In order to think big it is crucial that you embrace the inevitability of failure. When starting Virgin Airlines, Branson was beset by obstacles. A flock of birds flew into the engines of Virgin’s only test plane, damaging it extensively. It appeared ‘impossible’ to get the necessary repairs done without first being certified to carry passengers and it also appeared ‘impossible’ to get certified without doing the repairs.

Undaunted, Branson restructured his Virgin companies, and got the money to make the needed repairs from another venture.

5) Long-Term Thinking: A study by McKinsey Quarterly for FCLT Global reveals that addressing short-term concerns has been winning out over working to fulfill long-term visions in business in recent years. In this survey of more than 1000 C-suite executives, 65% admitted that they felt pressure to produce financial results in two years or even sooner. The catch here is that for lasting success, a hyper focus on satisfying shareholders in the short term is not the way to go.

Jeff Bezos openly admitted, in a 1997 interview for Inc. that he didn’t believe that Amazon would become profitable until the year 2003.

An advocate of long-term thinking, Bezos has always been transparent about the fact that his focus is on growing Amazon, obsessively fine-tuning operations and expanding storage and delivery capacity.
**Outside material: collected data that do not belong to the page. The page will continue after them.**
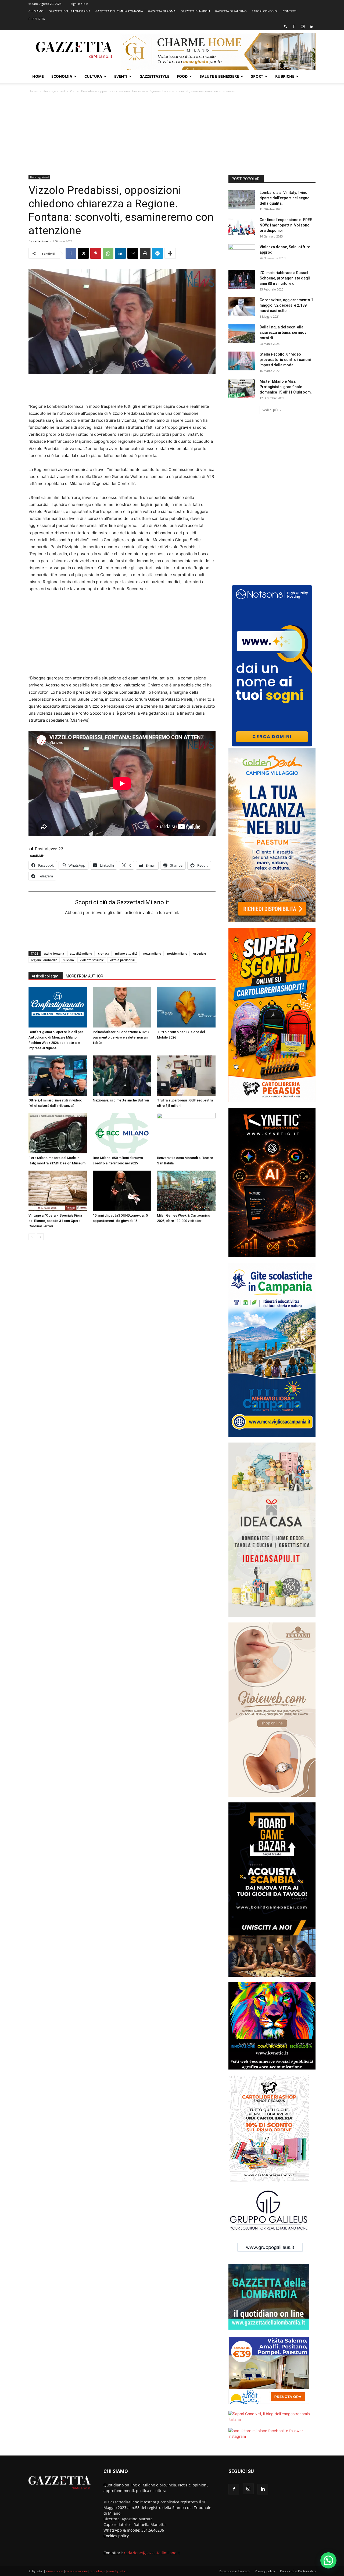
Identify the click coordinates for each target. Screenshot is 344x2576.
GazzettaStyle (154, 76)
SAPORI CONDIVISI (265, 11)
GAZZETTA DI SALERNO (231, 11)
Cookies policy (116, 2535)
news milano (152, 953)
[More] (170, 253)
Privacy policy (265, 2571)
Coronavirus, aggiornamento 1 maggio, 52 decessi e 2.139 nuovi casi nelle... (286, 305)
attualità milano (81, 953)
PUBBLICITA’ (36, 19)
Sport (257, 76)
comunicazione (76, 2571)
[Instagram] (303, 26)
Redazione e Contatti (234, 2571)
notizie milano (177, 953)
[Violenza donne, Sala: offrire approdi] (241, 253)
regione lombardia (44, 960)
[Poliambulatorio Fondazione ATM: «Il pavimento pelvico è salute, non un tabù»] (122, 1007)
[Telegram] (157, 253)
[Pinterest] (95, 253)
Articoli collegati (45, 976)
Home (38, 76)
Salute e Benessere (219, 76)
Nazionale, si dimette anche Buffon (121, 1100)
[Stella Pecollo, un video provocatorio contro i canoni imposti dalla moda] (241, 361)
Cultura (93, 76)
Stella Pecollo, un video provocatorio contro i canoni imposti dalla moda (285, 359)
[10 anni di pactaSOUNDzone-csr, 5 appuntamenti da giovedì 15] (122, 1191)
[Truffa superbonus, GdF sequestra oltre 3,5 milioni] (186, 1075)
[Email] (132, 253)
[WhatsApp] (108, 253)
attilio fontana (54, 953)
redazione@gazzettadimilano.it (152, 2552)
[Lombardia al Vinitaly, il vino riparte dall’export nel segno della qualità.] (241, 199)
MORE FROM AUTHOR (84, 976)
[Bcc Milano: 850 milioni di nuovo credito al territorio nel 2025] (122, 1133)
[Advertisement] (172, 134)
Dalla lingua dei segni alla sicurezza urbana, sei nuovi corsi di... (283, 332)
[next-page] (40, 1237)
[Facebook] (294, 26)
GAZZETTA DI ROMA (161, 11)
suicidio (68, 960)
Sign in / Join (79, 4)
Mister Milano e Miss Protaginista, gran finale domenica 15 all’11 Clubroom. (286, 386)
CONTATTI (289, 11)
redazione (40, 241)
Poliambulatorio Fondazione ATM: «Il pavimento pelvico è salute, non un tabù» (122, 1037)
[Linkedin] (311, 26)
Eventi (120, 76)
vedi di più (270, 410)
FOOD (182, 76)
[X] (83, 253)
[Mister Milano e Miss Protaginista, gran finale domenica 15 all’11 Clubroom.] (241, 388)
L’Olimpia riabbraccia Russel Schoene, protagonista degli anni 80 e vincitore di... (285, 278)
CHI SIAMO (36, 11)
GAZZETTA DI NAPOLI (195, 11)
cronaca (103, 953)
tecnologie (97, 2571)
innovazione (54, 2571)
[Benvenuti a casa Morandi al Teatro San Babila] (186, 1133)
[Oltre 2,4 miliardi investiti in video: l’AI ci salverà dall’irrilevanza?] (57, 1075)
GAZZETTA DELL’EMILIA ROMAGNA (119, 11)
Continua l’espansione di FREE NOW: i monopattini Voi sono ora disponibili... (286, 225)
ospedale (199, 953)
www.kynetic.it (117, 2571)
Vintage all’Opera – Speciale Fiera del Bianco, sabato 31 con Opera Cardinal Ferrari (55, 1220)
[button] (286, 26)
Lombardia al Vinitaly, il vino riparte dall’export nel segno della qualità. (285, 197)
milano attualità (126, 953)
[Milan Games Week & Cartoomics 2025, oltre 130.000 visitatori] (186, 1191)
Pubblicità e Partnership (298, 2571)
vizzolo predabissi (122, 960)
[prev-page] (31, 1237)
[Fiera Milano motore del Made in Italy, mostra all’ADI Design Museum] (57, 1133)
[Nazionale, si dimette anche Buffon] (122, 1075)
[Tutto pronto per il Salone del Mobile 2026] (186, 1007)
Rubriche (284, 76)
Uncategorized (54, 91)
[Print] (145, 253)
For years he produced no quarterly profits and sometimes even suffered large losses, all the while keeping his eyes on the horizon and his focus on his long-term vision for the company. Shareholders sat tight through this extended timeline, which as we know eventually led to record breaking profits.

To become among the approximately 20% of businesses that make it to the 20-year mark and beyond, emulate hugely successful visionary entrepreneurs like Jeff Bezos and put growth before profitability, focusing on metrics more reflective of lasting success, like 10-year projections of economic value added and long-term return on capital.

Don’t put undue emphasis on the bottom line only. In order to be an organization that makes it big over the long haul, you can’t cave in to short-term pressures and neglect investments that will benefit your company over the time.

 

Keep Your Eyes On the Horizon to Get Through Rough Patches

All hugely successful entrepreneurs have gone through a bundle of difficult times in the course of their careers. They have faced challenges so formidable that moving forward seemed impossible, and giving up loomed—momentarily—as a viable option.

With the guiding principles listed above held near and dear, it is always possible to realign yourself with your vision, even when the most devastating rough patches threaten to derail you. It’s not the avoidance of failure that separates the good from the great, but the realization that every obstacle is sacred information. And nothing is worth sacrificing your dream.